(Word and element locating data)
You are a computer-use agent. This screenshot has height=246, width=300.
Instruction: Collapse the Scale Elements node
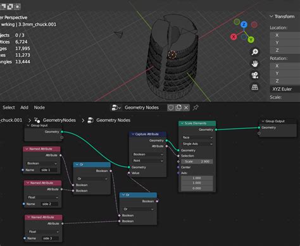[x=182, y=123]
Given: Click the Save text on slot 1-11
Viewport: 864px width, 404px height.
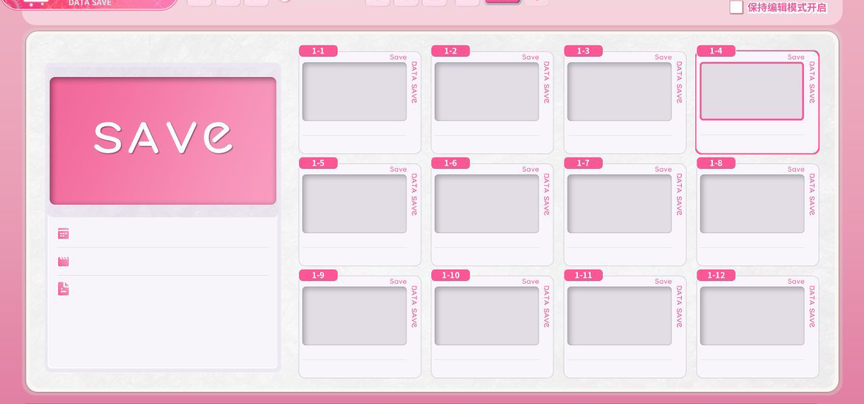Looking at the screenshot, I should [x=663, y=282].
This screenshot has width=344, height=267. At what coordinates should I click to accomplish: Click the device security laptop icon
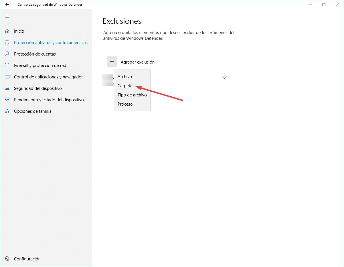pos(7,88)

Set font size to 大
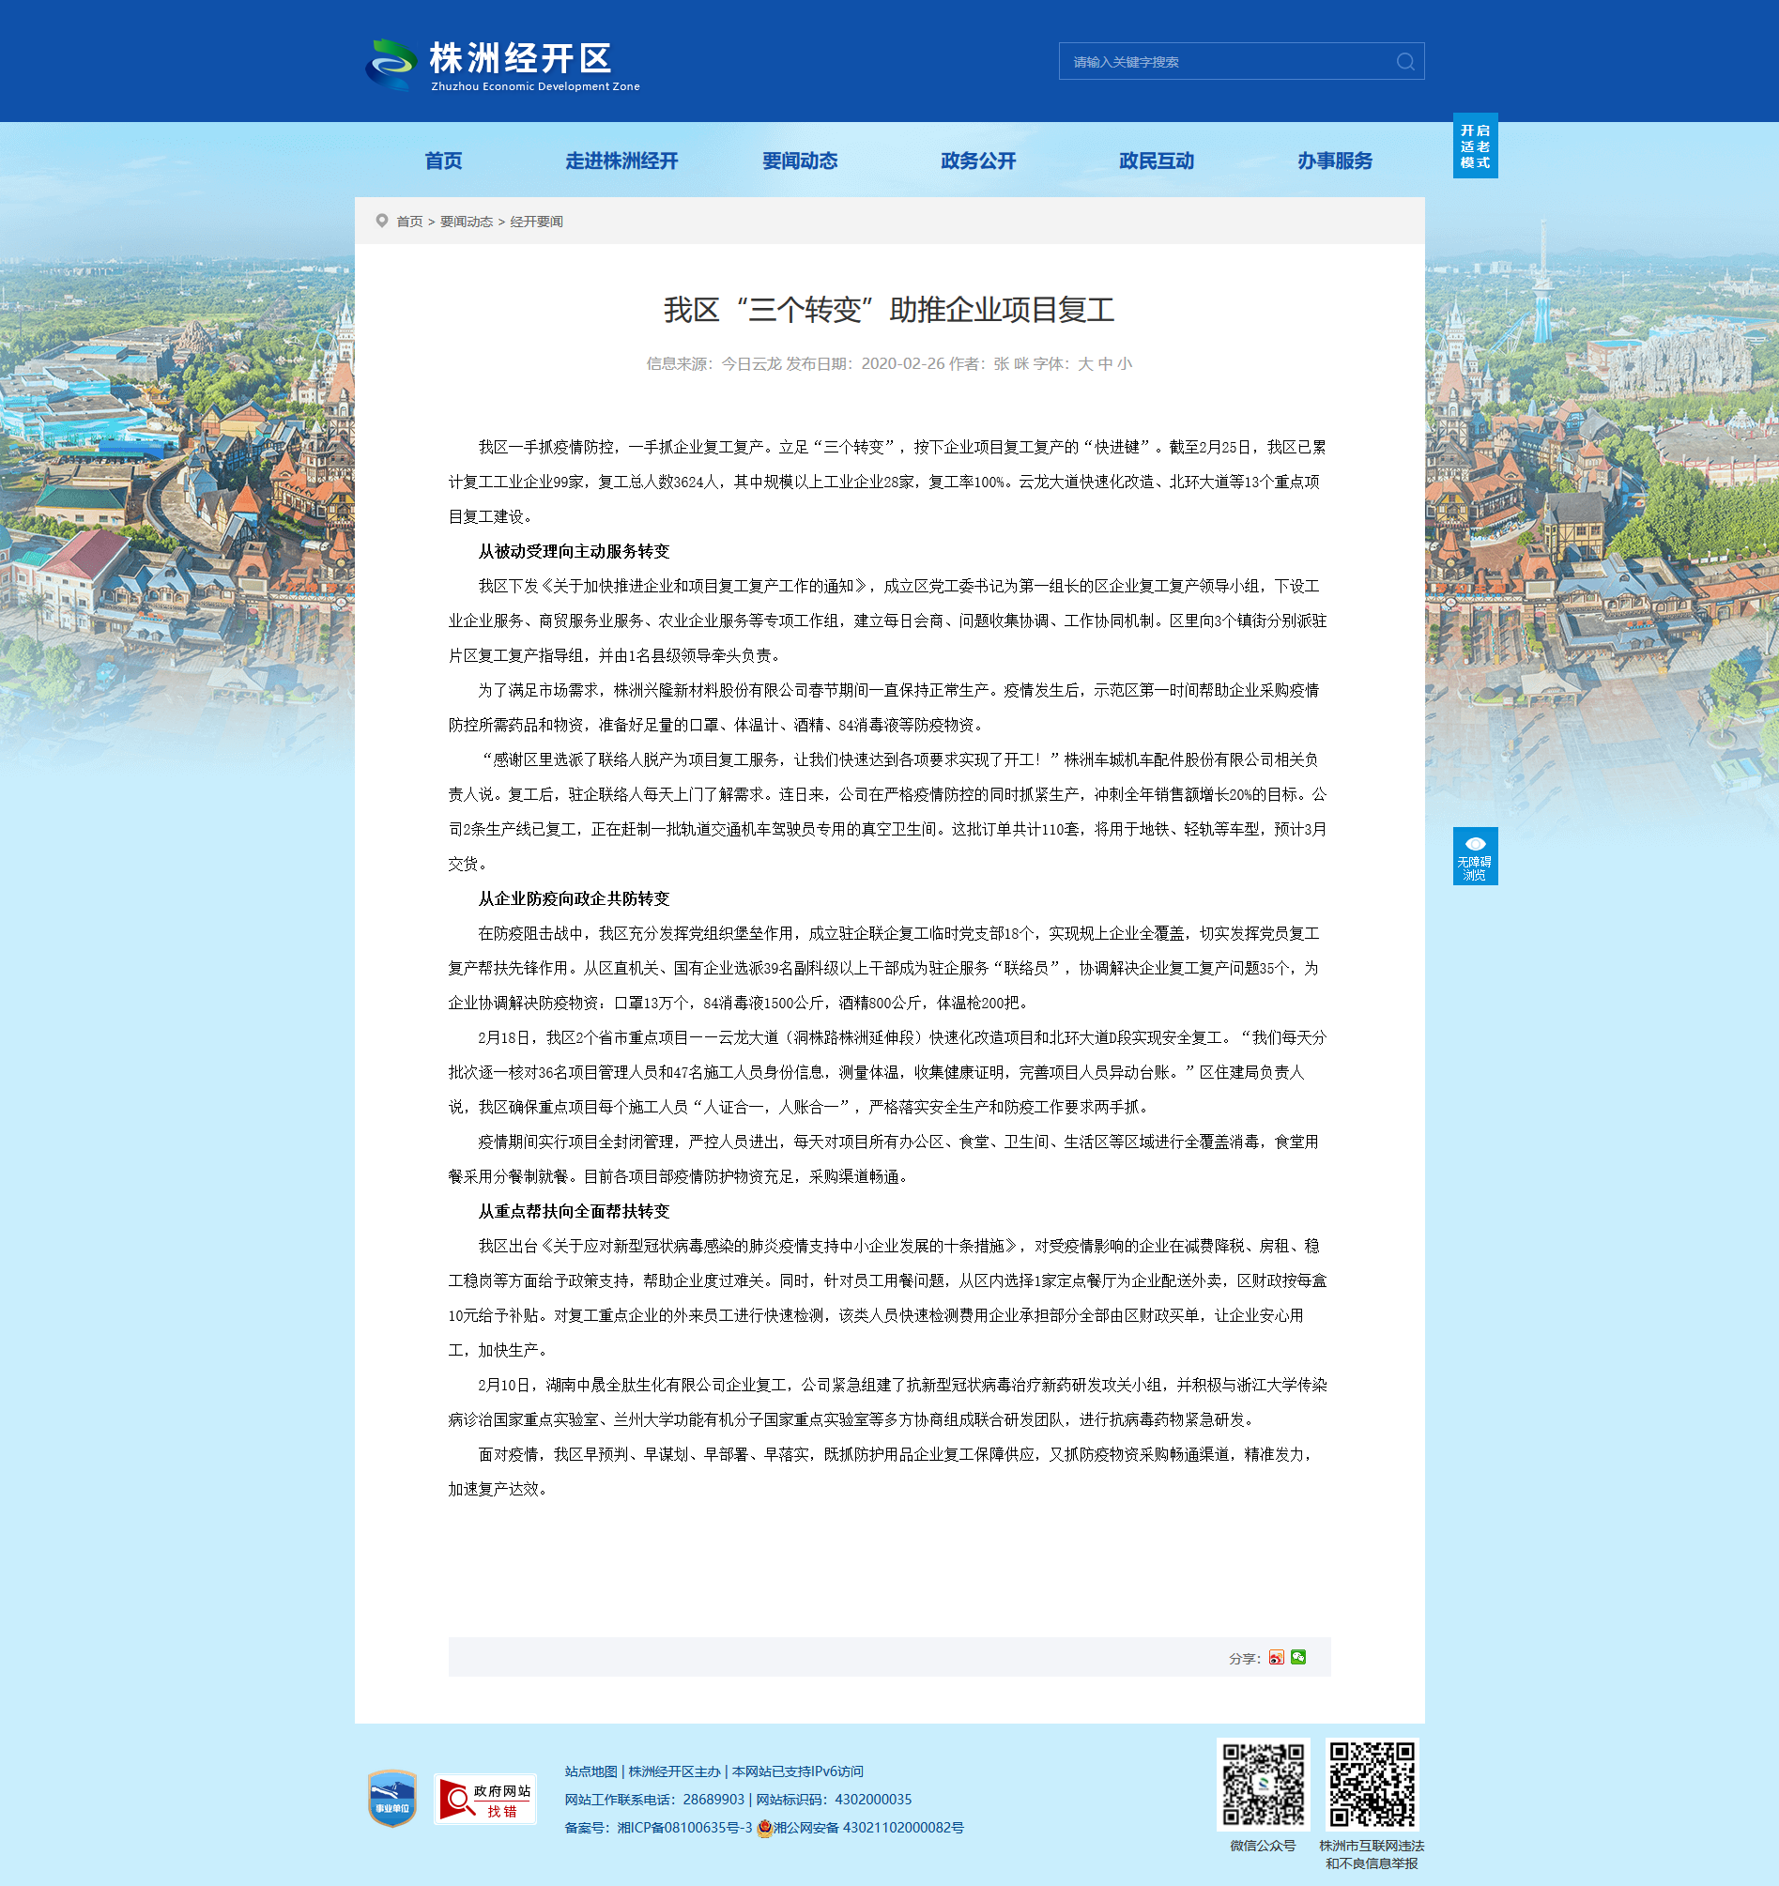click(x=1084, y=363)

▶ **WHAT THIS TASK INVOLVES**
Rewrite the rows as a numbered list, running from the line with "Given: Click the Save text on slot 1-11" through the last row and skipping any blank lines. Leave the pictures out of the list.

▶ **RESULT**
1. Given: Click the Save text on slot 1-11
2. Viewport: 864px width, 404px height.
3. Looking at the screenshot, I should [x=663, y=282].
4. This screenshot has width=344, height=267. At what coordinates should I click to accomplish: Click the device security laptop icon
5. pos(7,88)
6. Set font size to 大
7. click(x=1084, y=363)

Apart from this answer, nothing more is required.